The WNBA and its players’ union announced an eight-year collective bargaining agreement Tuesday, with increases in player salaries and landmark benefits for motherhood and family planning.
As the WNBA enters its 24th season, the success of the new agreement and vitality of the WNBA depend on persuading companies to invest in the league at a level they have declined to do over the previous quarter-century.
“We are betting on women in a big way here,” WNBA Commissioner Cathy Engelbert said on a conference call.

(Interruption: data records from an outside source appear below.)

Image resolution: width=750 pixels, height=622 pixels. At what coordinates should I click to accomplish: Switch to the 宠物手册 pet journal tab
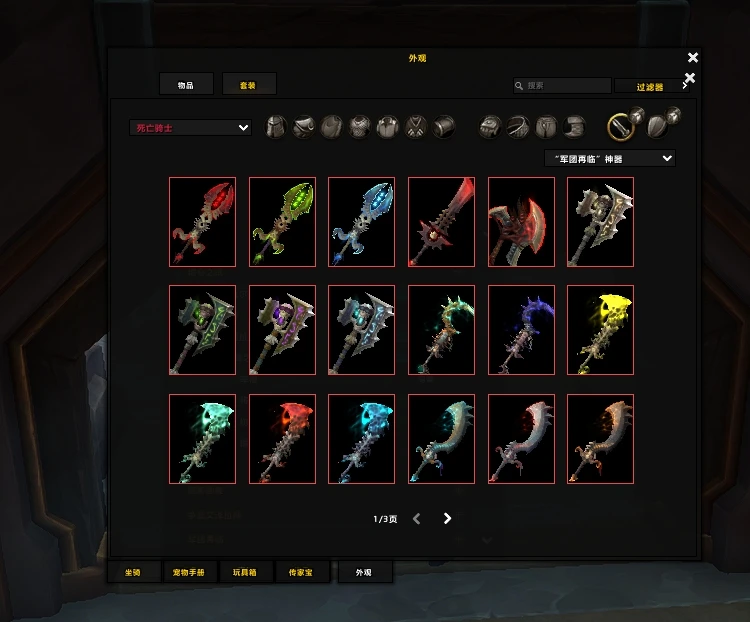tap(189, 572)
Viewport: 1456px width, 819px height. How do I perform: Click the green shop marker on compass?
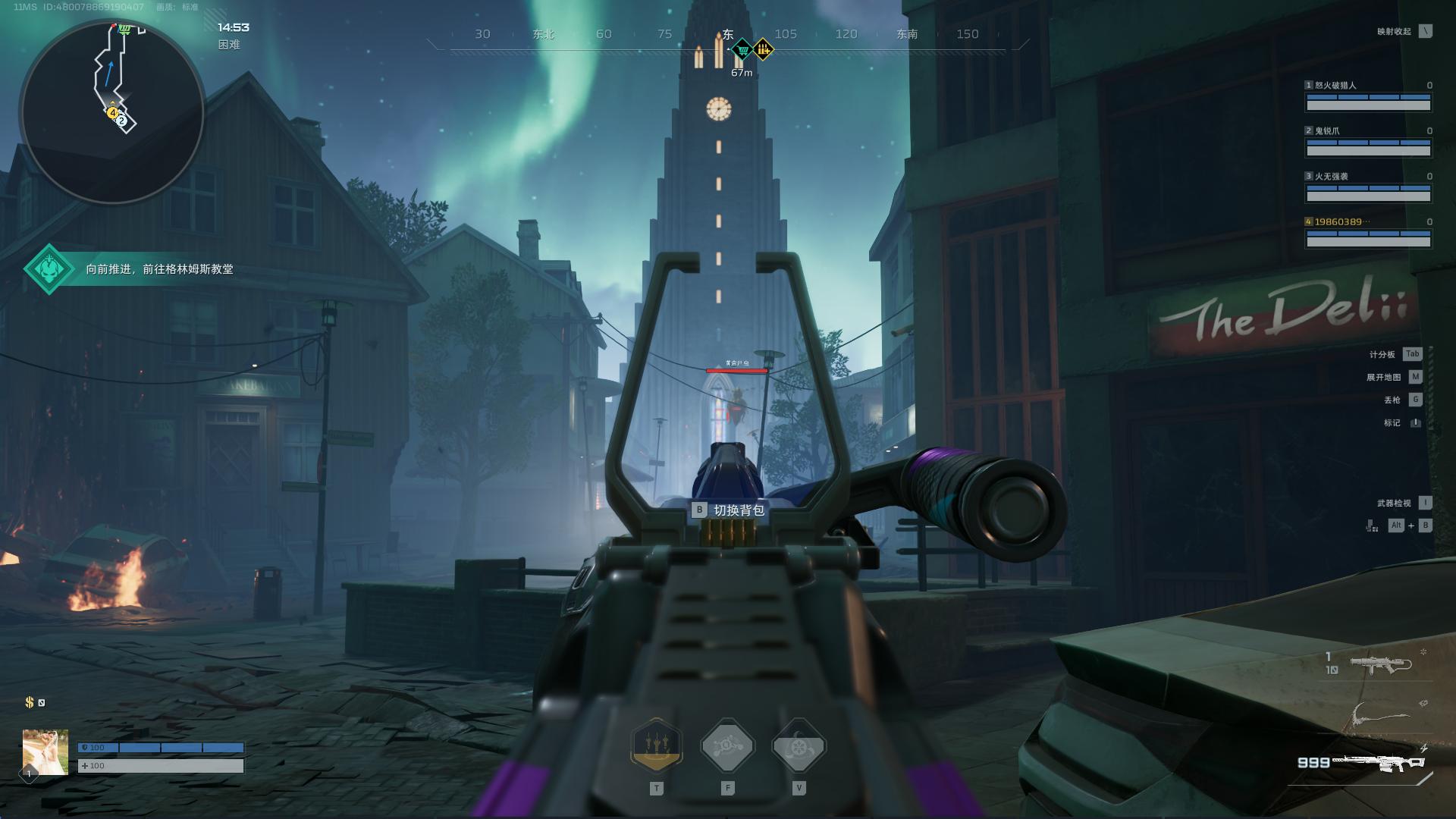coord(742,51)
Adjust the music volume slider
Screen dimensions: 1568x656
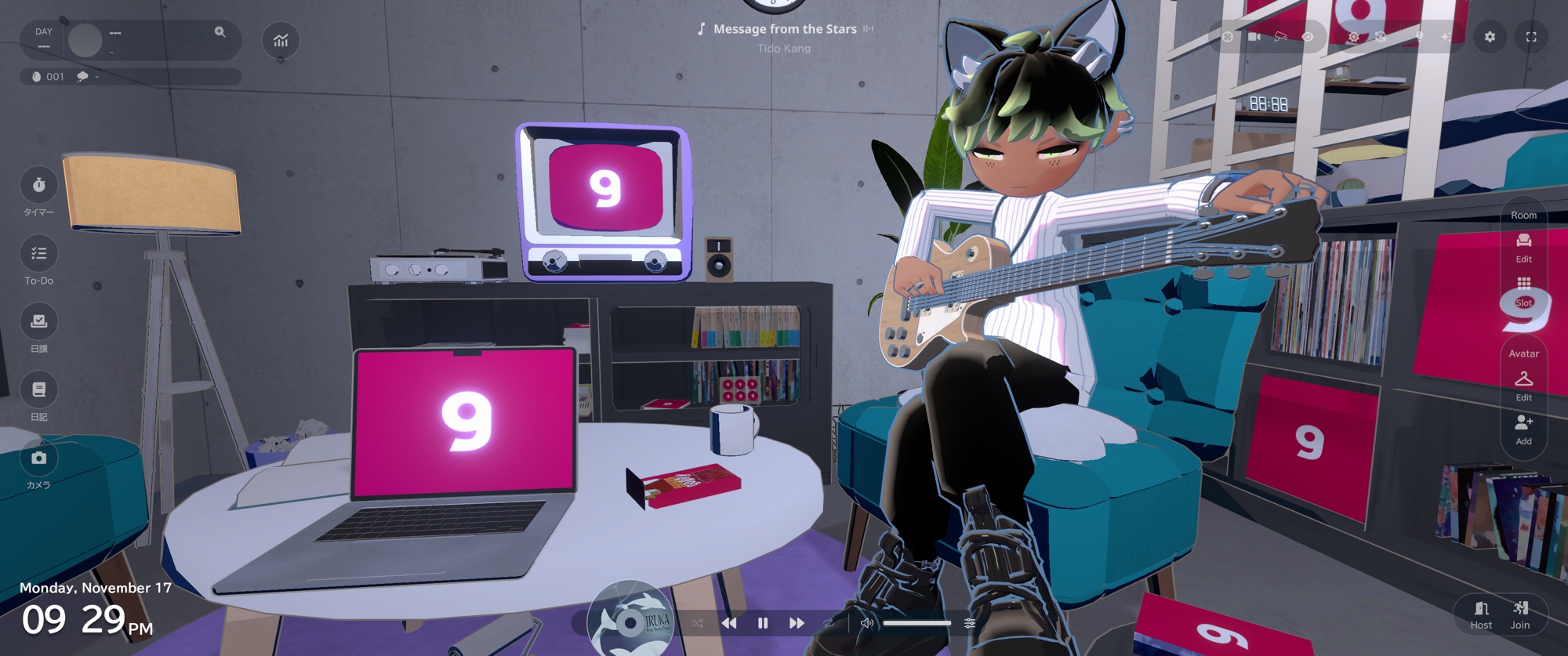click(x=917, y=623)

The top player salary in the league jumps from $117,500 to $215,000, with each team’s salaries capped at $1.3 million. The league said elite players would have the chance to earn more than $500,000 annually, with the balance coming from award bonuses, prize pools from exhibition tournaments, and team and league marketing agreements.

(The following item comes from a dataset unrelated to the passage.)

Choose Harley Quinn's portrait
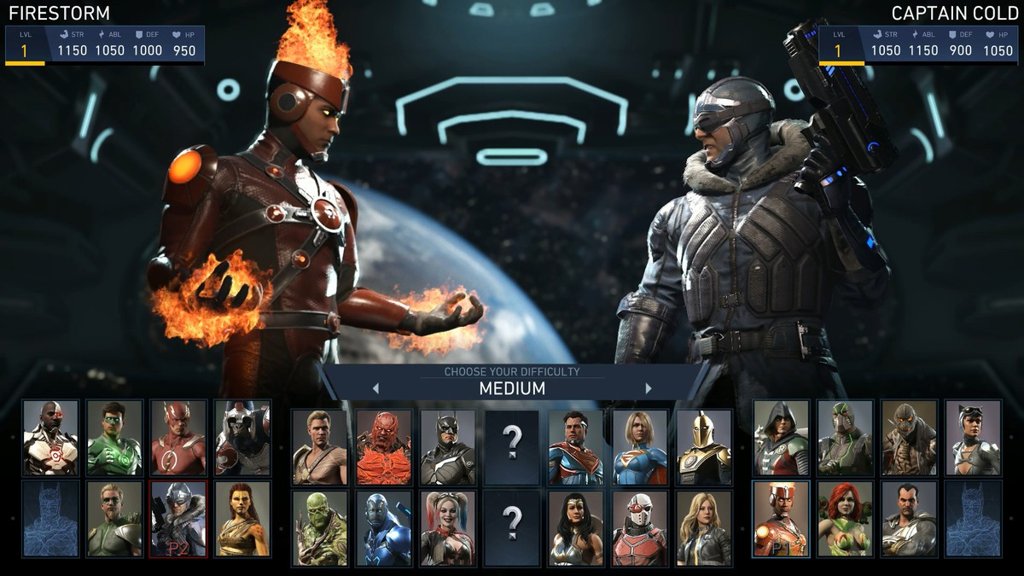 [448, 527]
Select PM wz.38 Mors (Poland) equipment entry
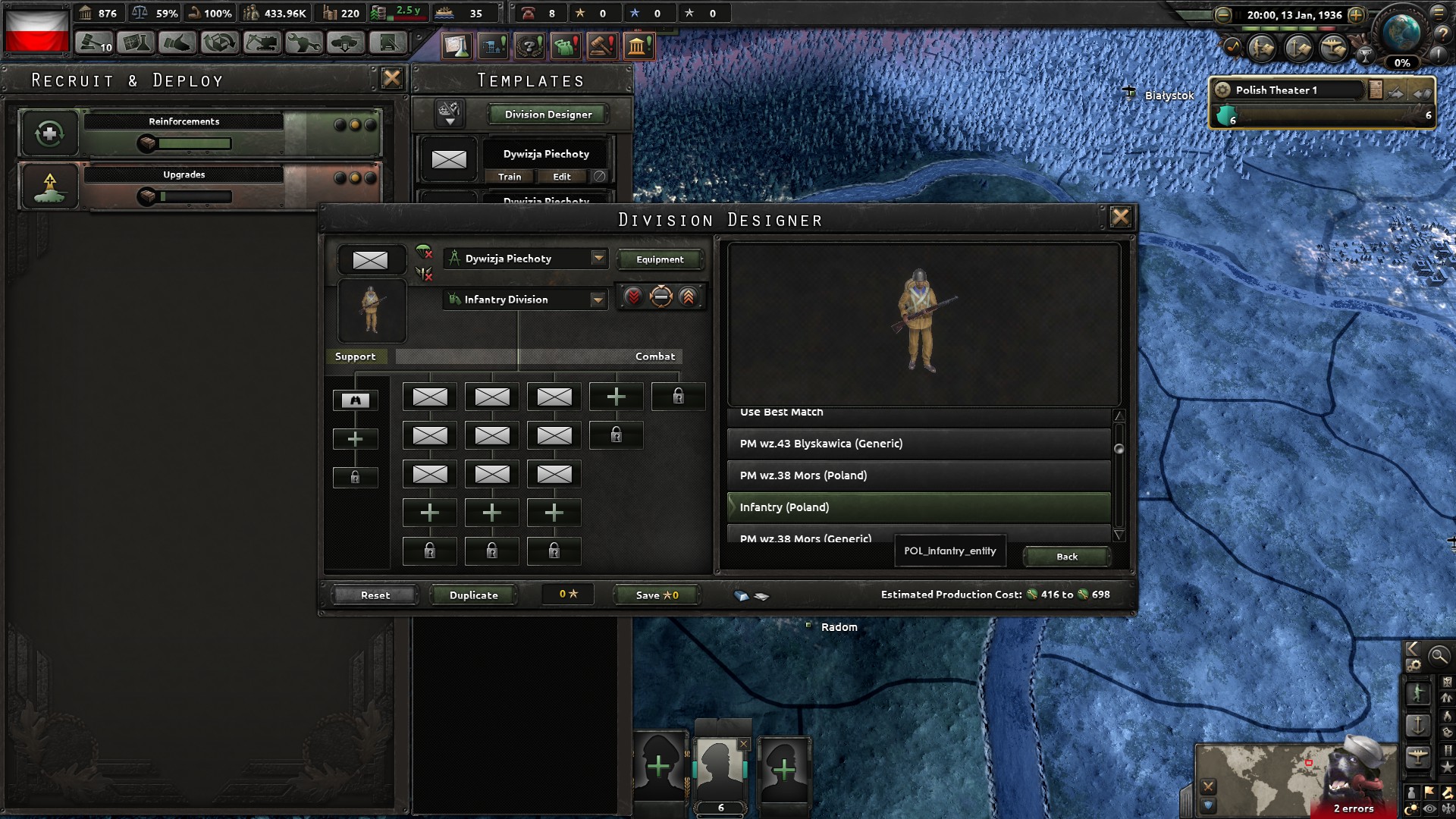This screenshot has height=819, width=1456. pos(918,475)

The league said the average annual player compensation — salary, bonuses, exhibition winnings and marketing revenues — would approach $130,000.
Players also would get full salary on maternity leave, an annual child-care stipend of $5,000 and reimbursement of up to $60,000 in family-planning expenses, such as adoption, surrogacy, egg freezing and in vitro fertilization.
“We really hope that we can set a precedent for women in the workplace,” said union President Nneka Ogwumike, an All-WNBA forward for the Sparks.
The legacy of the agreement should be determined not by individual salaries but by what Engelbert called “collaborative marketing.” The players opted out of the previous labor agreement in part because they were tired of having to play overseas to earn top dollar and frustrated that they were not marketed well enough to make top dollar in the United States.
Under the new agreement, the league and its players pledge to work jointly on year-round marketing, which could require some players to skip making money abroad in the hope of making more money here.
“We understand that we have to change this business model,” Ogwumike said. “If that means us being around more frequently, for longer and more often, we were OK with that.”
The league said it would share revenue with the players on a 50-50 basis once it hit targets for broadcasting, licensing and sponsorships, but the league did not say what those targets were or how many more millions would need to be raised to hit them.
In a conference call that lasted for an hour, Engelbert was short on specifics and long on marketing jargon. She spoke of starting “a new basketball event that fuses culture, music and fashion.” She talked about creating value, launching assets and driving revenue.
Engelbert, who became commissioner last July, will be trying to persuade corporate America to lean in to the WNBA at a time when fans are not, at least based on attendance. The average crowd for a WNBA game last season was a record-low 6,535, although the Sparks led the league at 11,307.
The average crowd for a WNBA game last topped 7,000 in 2017, last topped 8,000 in 2009 and last topped 9,000 in 2002. The league set its record high for average attendance in its second season, attracting 10,869 fans per game in 1998.
Still, the WNBA has lasted longer than any other women’s professional league in the country. Engelbert sees much to sell in 2020, with events to celebrate the league’s 25th anniversary, and to capitalize on the exposure of women’s basketball in the Olympics with the United States favored to win another gold medal.
With women increasingly filling executive positions as companies decide how to spend their advertising dollars, Engelbert is optimistic that the league can attract the corporate dollars necessary to fuel the growth of the league.
“We’ve got an enormous opportunity,” she said. “I believe, if we can’t do it, no one can.”